On the boundary conditions of the geometrically nonlinear Kirchhoff–Love shell theory

•Geometrically exact Kirchhoff–Love 3 parameters shell model is derived.•The initial geometry is exactly represented by means of a mapping procedure.•Several kinematic quantities are proposed to describe the boundary rotation.•Need of pointwise corner kinematic restraints is reasoned and numerically assessed.•Hybrid weak form is suitable for interpolative and non-interpolative approximations. The present paper addresses the problem of establishing the boundary conditions of a geometrically nonlinear thin shell model, especially the kinematic ones. Our model is consistently derived from general 3D continuum mechanics statements. Generalized cross-sectional strains and stresses are based on the deformation gradient and the first Piola–Kirchhoff stress tensor. Since only the bending deformation is included in this model, no special technique needs to be adopted in order to avoid shear-locking.

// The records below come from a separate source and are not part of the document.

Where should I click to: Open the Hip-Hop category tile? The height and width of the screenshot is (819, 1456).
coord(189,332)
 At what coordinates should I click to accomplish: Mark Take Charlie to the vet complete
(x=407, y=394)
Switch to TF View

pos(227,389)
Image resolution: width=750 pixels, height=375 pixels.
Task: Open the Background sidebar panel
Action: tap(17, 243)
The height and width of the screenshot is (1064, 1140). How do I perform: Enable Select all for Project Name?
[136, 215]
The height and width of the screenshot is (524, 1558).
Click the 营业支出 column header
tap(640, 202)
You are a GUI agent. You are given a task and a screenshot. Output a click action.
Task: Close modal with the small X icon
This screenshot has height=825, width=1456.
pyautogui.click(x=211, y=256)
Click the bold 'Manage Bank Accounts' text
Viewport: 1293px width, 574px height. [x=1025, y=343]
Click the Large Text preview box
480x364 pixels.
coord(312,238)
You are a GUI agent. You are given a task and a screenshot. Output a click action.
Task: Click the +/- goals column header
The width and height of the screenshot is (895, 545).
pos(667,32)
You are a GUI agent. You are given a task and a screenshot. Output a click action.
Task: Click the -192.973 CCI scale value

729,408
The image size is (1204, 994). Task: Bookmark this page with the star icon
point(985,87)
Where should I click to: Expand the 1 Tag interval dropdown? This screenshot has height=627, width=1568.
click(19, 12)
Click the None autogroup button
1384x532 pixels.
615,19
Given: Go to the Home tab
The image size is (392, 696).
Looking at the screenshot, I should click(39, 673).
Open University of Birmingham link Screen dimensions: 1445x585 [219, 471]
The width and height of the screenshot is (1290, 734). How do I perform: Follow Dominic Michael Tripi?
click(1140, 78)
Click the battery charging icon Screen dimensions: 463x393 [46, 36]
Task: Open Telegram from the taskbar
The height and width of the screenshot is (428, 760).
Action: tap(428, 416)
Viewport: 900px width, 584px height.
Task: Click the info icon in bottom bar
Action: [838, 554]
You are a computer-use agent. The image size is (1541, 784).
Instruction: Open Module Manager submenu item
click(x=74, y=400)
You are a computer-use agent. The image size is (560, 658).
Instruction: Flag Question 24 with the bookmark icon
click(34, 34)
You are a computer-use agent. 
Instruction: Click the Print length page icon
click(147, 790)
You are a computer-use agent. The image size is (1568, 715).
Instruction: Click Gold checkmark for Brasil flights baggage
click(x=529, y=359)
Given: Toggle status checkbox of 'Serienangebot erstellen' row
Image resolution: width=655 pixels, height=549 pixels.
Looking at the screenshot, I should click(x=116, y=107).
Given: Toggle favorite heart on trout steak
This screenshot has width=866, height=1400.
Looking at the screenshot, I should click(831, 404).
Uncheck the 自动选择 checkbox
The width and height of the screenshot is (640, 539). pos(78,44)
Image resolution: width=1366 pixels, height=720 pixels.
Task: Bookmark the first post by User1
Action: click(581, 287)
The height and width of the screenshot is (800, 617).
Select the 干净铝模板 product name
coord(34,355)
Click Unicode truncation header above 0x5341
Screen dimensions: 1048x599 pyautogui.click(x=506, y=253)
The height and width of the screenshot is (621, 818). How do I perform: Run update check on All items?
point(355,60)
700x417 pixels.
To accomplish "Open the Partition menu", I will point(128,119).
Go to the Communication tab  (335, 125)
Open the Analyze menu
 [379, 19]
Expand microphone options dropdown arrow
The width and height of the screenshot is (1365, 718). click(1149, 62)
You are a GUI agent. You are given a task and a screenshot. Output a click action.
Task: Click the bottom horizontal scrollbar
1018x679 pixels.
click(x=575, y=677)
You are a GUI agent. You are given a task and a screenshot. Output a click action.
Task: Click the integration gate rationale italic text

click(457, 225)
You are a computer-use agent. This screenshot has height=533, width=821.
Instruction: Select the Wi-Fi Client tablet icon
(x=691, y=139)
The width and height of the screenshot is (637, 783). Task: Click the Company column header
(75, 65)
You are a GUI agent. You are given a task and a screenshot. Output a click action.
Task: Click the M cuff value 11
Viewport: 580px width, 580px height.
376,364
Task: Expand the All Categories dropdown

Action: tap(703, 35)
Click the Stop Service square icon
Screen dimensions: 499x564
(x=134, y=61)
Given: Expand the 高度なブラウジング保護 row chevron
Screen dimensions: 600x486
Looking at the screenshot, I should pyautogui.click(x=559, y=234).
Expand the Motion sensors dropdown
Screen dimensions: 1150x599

The theory is derived in such a way that any material model can be considered as a constitutive relation, once the zero transverse normal stress assumption is properly taken into account. Special attention is given to the question of devising the appropriate shell boundary conditions. Several parameters are proposed to characterize the boundary rotation for an arbitrary spatial shell configuration. The appearance of corner concentrated forces, related to jumps of torsion moments, is captured and justified. A weak form of the equilibrium is presented, which is suitable for implementation by means of any numerical technique that provides C1 continuity approximation. It is prone to be used with both interpolative, like the Finite Element Method, and non-interpolative methods, like the Element-Free Galerkin Method. The latter is used to exemplify the proposed approach.